Shallow lakes cool faster than Hoover. Buckeye or Indian might be my first choice for that reason alone. There have been wayyyyy more Saugeye stocked in both Indian and Buckeye than Hoover in recent years.
I would probably fish the one I had the most confidence in though.


----------



## crappie55 (Mar 8, 2013)

Well I went to buckeye Sunday the wind was hell an o got skunked. Spent whole day walking shoreline guess its back to crappie fishing for me. Thanks for advice fellas


----------



## crappie55 (Mar 8, 2013)

Any body doing any good for the eyes at hoover? I was at buckeye an got skunked i walked the whole dam north shore lol.


----------



## 1basshunter (Mar 27, 2011)

crappie55 said:


> Any body doing any good for the eyes at hoover? I was at buckeye an got skunked i walked the whole dam north shore lol.


Way didn’t you make a move to a different spot ? There are lots of places to fish there and if one not Productive make a move


----------



## Snookhunter52 (Apr 1, 2019)

Hoover is usually a lake that does better later in the season. The weather has not been great for saugeye fishing and it's made it difficult finding a pattern. We need rain, more stable weather and cooler temps. From what I have seen and heard everybody has been having trouble.


----------



## crappie55 (Mar 8, 2013)

I'm still new to buckeye an trying to find some spots I no the north shore an sellers point other than that im kind of wondering blindly at buckeye. I just try keep wind in my face an hope for the best. Im usually a crappie fisher but I'm trying to get in to saugeye fishing more heavy.


----------



## 1basshunter (Mar 27, 2011)

When I get home from work I’ll send you a pm


----------



## Workingman (Jan 21, 2016)

I need a pm also! Haha!
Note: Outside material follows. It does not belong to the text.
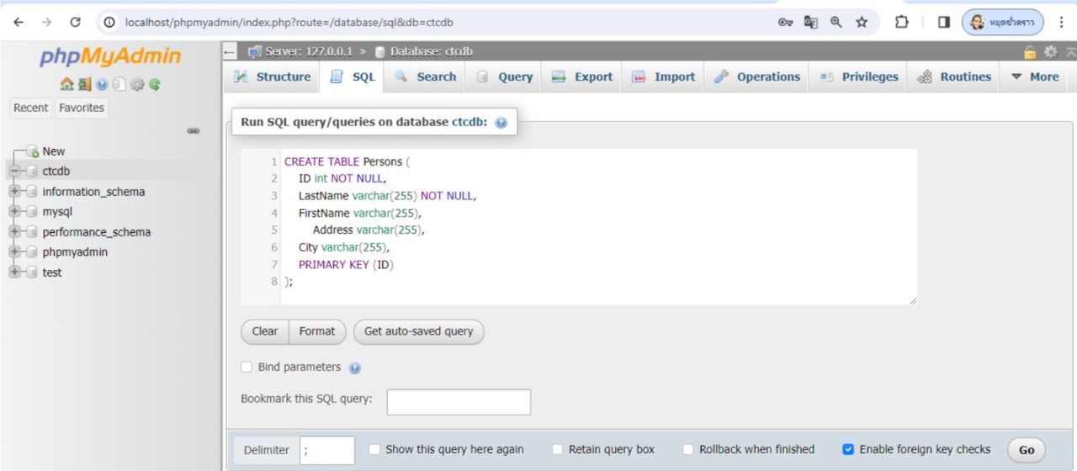Click the blue SQL help icon beside ctcdb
No, really..... I do!


----------



## jiggerman (Nov 2, 2009)

No fish in Buckeye!


----------



## skywayvett (Jan 13, 2010)

Rob can you send me some also?


----------



## 1basshunter (Mar 27, 2011)

skywayvett said:


> Rob can you send me some also?


No John 🤣


----------



## Dovans (Nov 15, 2011)

How did the saugeye Tournament go last weekend at Buckeye ... Anyone know?


----------



## 1basshunter (Mar 27, 2011)

1basshunter said:


> No





Dovans said:


> How did the saugeye Tournament go last weekend at Buckeye ... Anyone know?


I don’t know who won the tournament but I was able to see some nice size pig being caught by some


----------



## Aidan Kirkpatrick (Nov 8, 2021)

FishThis said:


> As an fyi- Hoover’s water level has dropped so be aware of your surroundings.


How much has it dropped? I know the Scioto and it’s reservoirs are multiple feet down with open banks but are launches still possible?


----------



## night vision (Apr 26, 2016)

Aidan Kirkpatrick said:


> How much has it dropped? I know the Scioto and it’s reservoirs are multiple feet down with open banks but are launches still possible?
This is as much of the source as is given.